Oh, wie schön könnte Hessen sein. Wenn, ja wenn, es keine Neuauflage von Schwarz-Grün gäbe.


Denn das, was CDU und Grüne in den letzten fünf Jahren abgeliefert haben, war nicht viel. Meist war es heiße Luft. Doch jetzt soll alles besser werden. Der neue Schwarz-Grüne Koalitionsvertrag verspricht es. Wer´s glaubt, wird selig.


Mehr Polizeistellen und eine Stunde mehr Deutschunterricht in der Grundschule. Viel ändern wird sich nichts. Denn allein in den letzten Jahren sind viel mehr Polizisten pensioniert worden, als dass die 1 000 geplanten Vollzugsbeamten überhaupt ansatzweise Sicherheit gewährleisten können. Diese müssen zudem noch ausgebildet werden. Dabei könnte man schnell Sicherheit schaffen, wenn endlich restriktiv abgeschoben würde. Doch das ist nicht gewollt. Auch eine Stunde mehr Deutschunterricht reicht nicht aus, das Schulniveau zu heben.


Vielmehr bürdet man den hessischen Wählern noch mehr Kosten auf, indem man ein weiteres Ministerium aufbaut. Dabei ist das neu zu gründende Digitalisierungsministerium derzeit noch Teil des Wirtschaftsministeriums.

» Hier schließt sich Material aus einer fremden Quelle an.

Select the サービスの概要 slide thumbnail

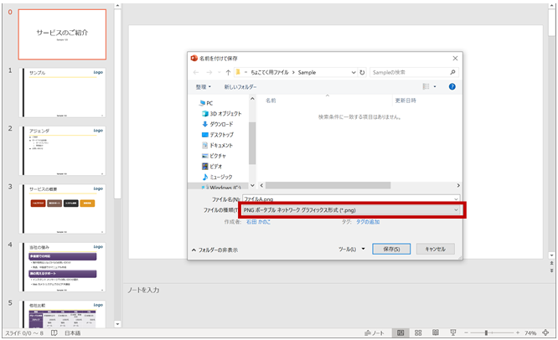[x=74, y=204]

Doch der von den Medien hochgelobte Wirtschaftsminister Tarek Al-Wazir verschleppte in den letzten fünf Jahren das Thema Digitalisierung nicht nur, er hatte vielmehr für das Thema nicht viel übrig. Dabei ist die Digitalisierung für die Zukunftsfähigkeit der hessischen Unternehmen enorm wichtig. Funklöcher sind an der Tagesordnung. Doch das stört die technikfeindlichen und umweltzerstörenden Grünen nicht.


Wichtiger war für den „Superminister“ Al-Wazir in den letzten Jahren, dass der nordhessische Reinhardswald – der berühmte Märchenwald der Gebrüder Grimm – verschwindet. Auf 2 150 ha Mischwald sollen sich nun bald Windkrafträder der grünen Klientelwirtschaft drehen. Zum Leidwesen von Flora und Fauna. Nur zum Vergleich: Für den deutlich kleineren Hambacher Forst (550 ha) gingen aus ideologischen und wahltaktischen Gründen die Grünen auf die Barrikaden. Verlogener geht es nicht!


Daher: Die Unterschrift des Koalitionsvertrages von Schwarz-Grün ist das Papier nicht wert, auf dem es gedruckt ist. Lassen Sie sich nicht veräppeln – wählen Sie weiterhin AfD!